Encyclopædia Britannica, Ninth Edition/Baden (2.)

BADEN (or Baden-Baden, to distinguish it from other places of the name), a town and celebrated watering-place of Germany, in the grand duchy of Baden. It stands on the side of a hill, near the Oos or Oel, in a beautiful valley of the Black Forest, 18 miles S.W. of Carlsruhe; and it is connected by a branch with the Manheim and Basel railway. The superiority of its situation, its extensive pleasure-grounds, gardens, and promenades, and the brilliancy of the life that is led during the season, have for a long series of years continued to attract crowds of visitors from all parts of the world. The resident population amounts to about 10,000, but that number is frequently augmented fourfold. The prevailing nationality is, or rather was, the French, but Americans, Russians, and English are all numerously represented. The hot springs, which were among the earliest attractions of the place, are twenty-nine in number, and vary in temperature from 37° to 54° R., i.e., from 115° to 153° Fahr. They flow from the castle rock at the rate of 90 gallons per minute, and the water is conveyed through the town in pipes to supply the different baths. The town proper is on the right bank of the Oos, but the principal resorts of the adventitious population are on the other side. A Conversationshaus and a Trinkhalle or pump-room (1842), a theatre (1861), and a picture-gallery, are among the chief fashionable buildings, to which may be added the library and reading-room. The gaming-tables, which for so many years were a striking feature of Baden-Baden, are now abolished. The only building of much antiquarian interest, with the exception of the castles, is the parish church, which dates from the 15th century, and contains the tombs of several of the margraves. There is a Protestant church a short distance to the east of Leopoldsplatz, and not far off a small Episcopalian church; while on the Michaelsberg is the Greek chapel, with its gilded dome, which was erected over the, tomb of the Roumanian prince, Michael Stroudza, who died at Baden in 1863.
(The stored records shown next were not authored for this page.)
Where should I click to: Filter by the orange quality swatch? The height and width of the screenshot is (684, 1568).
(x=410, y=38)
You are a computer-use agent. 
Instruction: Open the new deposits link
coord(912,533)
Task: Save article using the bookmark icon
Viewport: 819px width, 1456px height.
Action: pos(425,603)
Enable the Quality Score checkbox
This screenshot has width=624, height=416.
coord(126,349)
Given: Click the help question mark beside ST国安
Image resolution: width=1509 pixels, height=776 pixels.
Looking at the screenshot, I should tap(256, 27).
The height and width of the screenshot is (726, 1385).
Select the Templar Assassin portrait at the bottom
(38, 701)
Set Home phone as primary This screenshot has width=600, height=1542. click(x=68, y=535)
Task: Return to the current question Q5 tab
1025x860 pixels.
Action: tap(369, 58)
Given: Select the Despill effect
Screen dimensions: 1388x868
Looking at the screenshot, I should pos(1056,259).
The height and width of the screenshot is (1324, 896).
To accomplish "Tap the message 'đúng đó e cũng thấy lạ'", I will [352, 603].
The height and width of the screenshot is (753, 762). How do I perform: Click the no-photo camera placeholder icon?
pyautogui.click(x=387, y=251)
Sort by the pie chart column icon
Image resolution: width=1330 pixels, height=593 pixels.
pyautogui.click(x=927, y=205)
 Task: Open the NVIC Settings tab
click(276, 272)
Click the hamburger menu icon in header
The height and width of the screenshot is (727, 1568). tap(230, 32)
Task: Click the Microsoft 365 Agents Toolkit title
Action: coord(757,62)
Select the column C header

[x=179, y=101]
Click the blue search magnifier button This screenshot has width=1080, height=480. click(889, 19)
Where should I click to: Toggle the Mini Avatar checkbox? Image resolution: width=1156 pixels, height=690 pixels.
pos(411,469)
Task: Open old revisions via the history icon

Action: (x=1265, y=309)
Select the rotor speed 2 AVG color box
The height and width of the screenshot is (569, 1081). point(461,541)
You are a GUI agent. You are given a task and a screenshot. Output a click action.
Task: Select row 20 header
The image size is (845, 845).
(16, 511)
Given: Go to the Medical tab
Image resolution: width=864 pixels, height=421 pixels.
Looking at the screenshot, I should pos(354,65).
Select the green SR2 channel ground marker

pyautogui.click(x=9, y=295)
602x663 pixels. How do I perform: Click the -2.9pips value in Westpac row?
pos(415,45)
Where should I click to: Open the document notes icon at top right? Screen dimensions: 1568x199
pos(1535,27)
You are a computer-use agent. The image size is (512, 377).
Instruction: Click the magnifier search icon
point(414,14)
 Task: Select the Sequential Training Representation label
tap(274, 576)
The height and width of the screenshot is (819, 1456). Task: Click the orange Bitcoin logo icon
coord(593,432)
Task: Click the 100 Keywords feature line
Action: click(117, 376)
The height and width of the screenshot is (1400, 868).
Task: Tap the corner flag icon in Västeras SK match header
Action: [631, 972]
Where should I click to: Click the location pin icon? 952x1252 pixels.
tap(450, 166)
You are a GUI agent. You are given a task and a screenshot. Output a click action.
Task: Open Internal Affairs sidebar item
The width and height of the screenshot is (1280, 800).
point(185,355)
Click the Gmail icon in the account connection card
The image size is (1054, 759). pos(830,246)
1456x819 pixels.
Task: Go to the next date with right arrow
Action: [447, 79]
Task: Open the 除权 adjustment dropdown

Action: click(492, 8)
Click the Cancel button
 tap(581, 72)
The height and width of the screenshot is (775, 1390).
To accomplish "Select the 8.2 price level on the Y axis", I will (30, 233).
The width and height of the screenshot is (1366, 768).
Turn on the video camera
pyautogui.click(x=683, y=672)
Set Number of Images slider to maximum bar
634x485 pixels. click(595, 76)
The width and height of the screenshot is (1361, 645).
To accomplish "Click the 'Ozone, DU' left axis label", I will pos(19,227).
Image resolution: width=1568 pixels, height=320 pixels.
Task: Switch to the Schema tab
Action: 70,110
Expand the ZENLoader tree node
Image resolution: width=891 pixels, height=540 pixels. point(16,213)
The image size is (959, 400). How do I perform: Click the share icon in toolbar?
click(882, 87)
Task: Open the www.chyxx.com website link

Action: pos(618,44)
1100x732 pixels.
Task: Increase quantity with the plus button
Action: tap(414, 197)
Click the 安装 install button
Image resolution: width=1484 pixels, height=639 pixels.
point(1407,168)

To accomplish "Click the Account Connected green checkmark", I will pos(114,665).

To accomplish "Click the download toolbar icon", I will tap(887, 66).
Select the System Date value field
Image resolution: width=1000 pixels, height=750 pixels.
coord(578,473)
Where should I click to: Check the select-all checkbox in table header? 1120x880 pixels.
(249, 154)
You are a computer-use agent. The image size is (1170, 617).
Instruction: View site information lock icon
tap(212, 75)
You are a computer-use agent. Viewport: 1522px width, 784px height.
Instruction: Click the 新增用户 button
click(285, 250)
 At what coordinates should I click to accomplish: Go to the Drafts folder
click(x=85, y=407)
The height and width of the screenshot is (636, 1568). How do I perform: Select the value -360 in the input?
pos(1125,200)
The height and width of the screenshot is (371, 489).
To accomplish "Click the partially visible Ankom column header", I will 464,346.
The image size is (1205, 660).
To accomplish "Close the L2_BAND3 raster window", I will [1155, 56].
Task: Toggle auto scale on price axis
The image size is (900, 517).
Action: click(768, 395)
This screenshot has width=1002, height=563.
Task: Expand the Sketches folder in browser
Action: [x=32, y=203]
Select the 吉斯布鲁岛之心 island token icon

Ground-Plan of Baden-Baden.

The springs of Baden were known to the Romans, and the foundation of the town is referred to the Emperor Hadrian by an inscription of somewhat doubtful authenticity. The name of Aurelia Aquensis was given to it in honour of Aurelius Severus, in whose reign it would seem to have been well known. Fragments of its ancient sculptures are still to be seen, and in 1847 remains of Roman vapour baths, well preserved, were discovered just below the New Castle. From the 14th century down to the close of the 17th, Baden was the residence of the margraves, to whom it gave its name. They first dwelt in the Old Castle, the ruins of which still occupy the summit of a hill above the town, but in 1479 they removed to the New Castle (still so called), which is situated on the hill-side nearer to the town, and is remarkable for its subterranean dungeons. During the Thirty Years' War Baden suffered severely from the various combatants, but especially from the French, who pillaged it in 1643, and laid it in ashes in 1688. The margravine Sibylla rebuilt the New Castle in 1697, but the margrave Louis removed to Rastadt in 1706. Since the beginning of the present century the Government has greatly fostered the growth of the town.